There was an abundance of speculation when details of Halo: Reach started to weave across the information superhighway, with one of the more common thoughts being the belief Bungie were going to shake up the formula with the addition of class-based combat. They have, sort of.
There's new bits and bobs, naturally, including some large-scale objective modes, an obligatory set of new weapons and a greater focus on customisation, but upon entering your first game it's immediately noticeable how everything looks, feels, sounds and plays like Halo.
This is because, no matter which way you try and cut it, Reach is very much a traditional Halo game, complete with a bevy of Spartans decked out in impossibly colourful, shiny armour and doing big floaty jumps and going bloop boop boop boop bloop boop etc.
Halo's always been about heavy guitar riffs, with Reach no exception in this regard. And the multiplayer is also pretty popular, too. While the single-player campaign is off dealing with boring old things like human genocide and the destruction of an entire planet, over in multiplayer we're still gurning away whilst teabagging the corpses of our fallen foes. It's going to take more than a swish of Listerine to get the taste of that out of your mouth, blue team.
There are four maps included in the Beta, with two - Powerhouse and Swordbase - available for any of the traditional gametypes and two - Overlook and Boneyard - for the larger objective-based scenario modes.
All four manage to feel like traditional Halo maps, with the indoor bits often featuring an abundance of man cannons and the outdoorsy bits serving as wide-open sniper arenas. In classic Bungie tradition, each map seems draw its inspiration from a previous Halo map - Powerhouse felt more than a little similar to Halo 3's High Ground, for instance.
Returning modes include, somewhat expectedly, Slayer, Team Slayer and 1 Flag CTF. Slotting nicely into the rotation is Headhunter, my personal favourite of the new modes, which plays a lot like a wackier version of Oddball. The objective is to hoover up as many skulls as you can, with one dropping out of every killed player, and to deposit them in a marked zone that refuses to stay in one place. It's made a bit more difficult by the fact everyone holding one or more skulls is lit up on everyone else's screen, turning the whole affair into a manic scramble with the same kind of demented random element that's made Mario Kart such an enduring party title for over a decade.

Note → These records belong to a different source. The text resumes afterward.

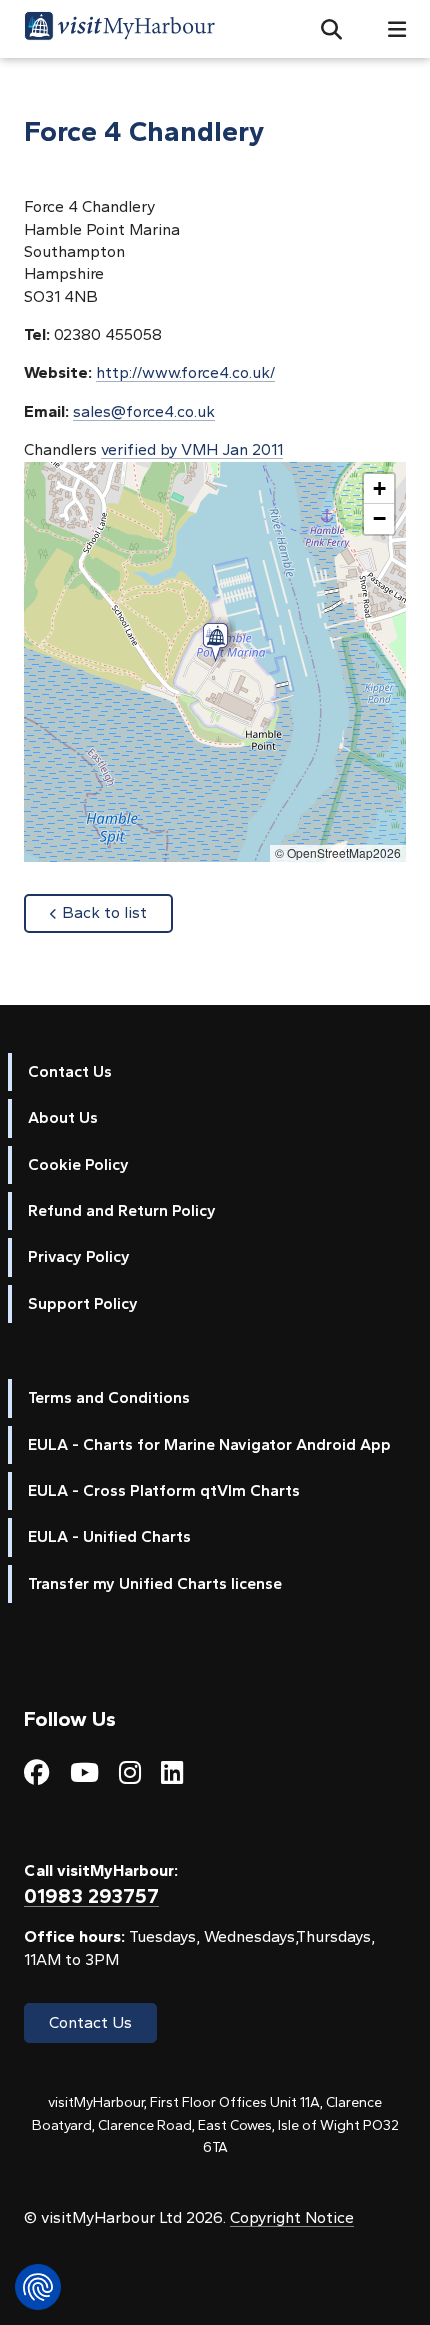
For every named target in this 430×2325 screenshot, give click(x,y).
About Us (63, 1117)
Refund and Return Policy (122, 1210)
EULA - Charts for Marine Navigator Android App (209, 1444)
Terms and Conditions (109, 1397)
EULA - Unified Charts (109, 1536)
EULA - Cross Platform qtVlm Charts (164, 1490)
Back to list (117, 912)
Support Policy (83, 1303)
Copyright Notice (292, 2217)
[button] (323, 29)
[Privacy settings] (38, 2287)
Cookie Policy (78, 1164)
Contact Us (70, 1071)
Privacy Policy (79, 1256)
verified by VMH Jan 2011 (192, 449)
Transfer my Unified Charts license (155, 1583)
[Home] (119, 29)
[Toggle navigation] (389, 29)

Oh, and the skulls are now on fire, adding a wholly unnecessary but entirely enjoyable bit of visual flourish to the proceedings. It also makes them look like the decapitated head of Ghost Rider.
Another new mode is Stockpile, which drops a bounty of neutral flags into each level and makes the red and blue team scurry about trying to take as many of them back to a designed zone which only capture the flags once every sixty seconds. It's a bit more skill-based than Headhunter but manages to evoke similar feelings of mad panic.
The biggest new mode on offer, in terms of both scope and map size, is Invasion, which puts six teams of two into two groups - Spartans and Elites. The Elites, and their quadruple-hinged jaws, must systematically capture points across Boneyard, eventually dragging a chuffing massive generator all the way back to a Phantom to win the game. The Spartans try and stop them, with both teams getting access to bigger vehicles and more explosive weaponry as the game progresses.
One of the cleverer bits of Invasion is how the capture zones are all very svelte and compact: if a gaggle of Elites bunch up in one they'll capture the points faster, but a couple of grenades will give a crafty Spartan the easiest killstreak of their military career.